Our Best Mentor
On inviting our future self into the decisions that define us
When things get hard, we reach for help. We call a friend, hire a coach or book a therapist. We pay serious money to sit with a consultant and ask: what should I do?
What if the wisest mentor you will ever have is already inside you?
I am talking about your future self. The 70-year-old version of you who has already lived through the decision you are agonizing over right now. Who has already seen what the choice you are about to make leads to. Who has already made peace with the failures and enjoyed the reward of the right calls. That person exists on the other side of time. Since time is not linear, you could reach out to the 70-year-old you instantly.
Self-Help from External Perspective
We are capable of helping ourselves. We can reflect, we can journal, we can sit in silence and try to hear what is underneath the noise. In good moments, that is enough.
But there are moments when you need a voice that is not yours. Because you are too inside it and you are too close to the fear, the exhaustion, the temptation, the early rush of success that makes you want to loosen your grip. In those moments, your own voice tends to confirm what you already want to believe.
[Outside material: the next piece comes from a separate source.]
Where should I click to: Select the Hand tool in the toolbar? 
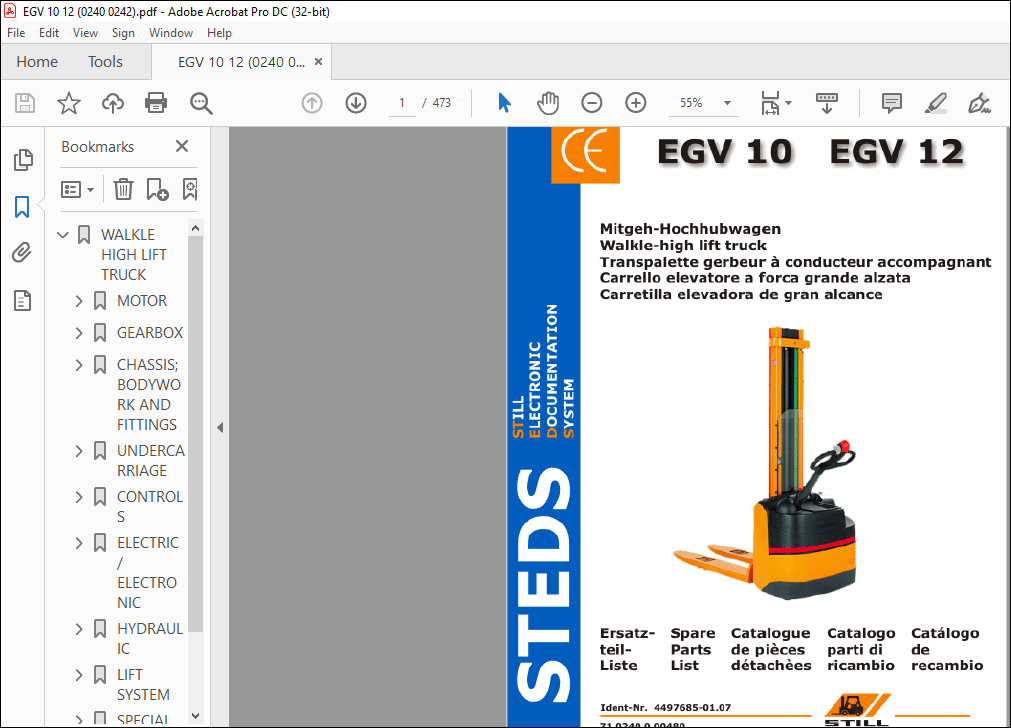click(x=548, y=102)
That is why we pay therapists and consultants. We need someone who can step outside our patterns and speak to us from a third-person view. Someone who sees us without being us.
Your future self can do exactly that. Better than any therapist, actually. Because the future you knows every thought you have ever had, every desire you have chased and every fear you have hidden. They know all of it. They have also lived past the decision you are standing in front of right now. They know which way it leads.
That is more than advice. It is perspective earned through time. And you have access to it anytime you want.
How to Invite Your Future Self?
Let me share a trick. This is something I actually do.
Close your eyes. Go back to a time when you were younger and struggling. Find the exact moment when you were confused, or sad, or did not know what to do next, or close to losing hope. Imagine the details of that event, where were you, who was with you, how were you feeling, as specific as possible.
Go to that place, tap on the shoulder of the younger you, then tell them what to do. Tell them it is going to be okay, or tell them to stop, or tell them to hold on just a little longer.
Maybe they will hear it, if they listen enough.
Now, still with your eyes closed, bring yourself back to the present. To the exact situation you are in right now, the one you are unsure about. And this time, instead of looking back, open a door forward. Invite the future you in. Show them the situation and just listen.
Whatever decision begins to form inside you that makes you feel most aliveness and gives you the highest energy, that is your answer. That is the future you suggesting.
Send Yourself a Message from the Future
Here is a vision I carry with me.
I am 60 years old, about to make a speech to a room full of people. Before I start, I ask them to close their eyes.
I say: travel back 20 years with me. Find Harold at 40. He is in the early years of building Vertosa and phytoRX. He is bringing water-compatible emulsion technology into an industry that is still learning to trust itself and still fighting for legitimacy. Some days the setbacks could make it feel the future is uncertain.
Now, let’s send the 40-year-old Harold a message:
Harold, stick to it. Don’t give up. What you are building is meaningful and the world is going to need it. Push through the current setbacks. Be the best of yourself and have fun!
You are not waiting for a mentor to arrive. You are the mentor. The wisest voice you will ever hear is the one that already knows how your story ends. All you have to do is get quiet enough to listen.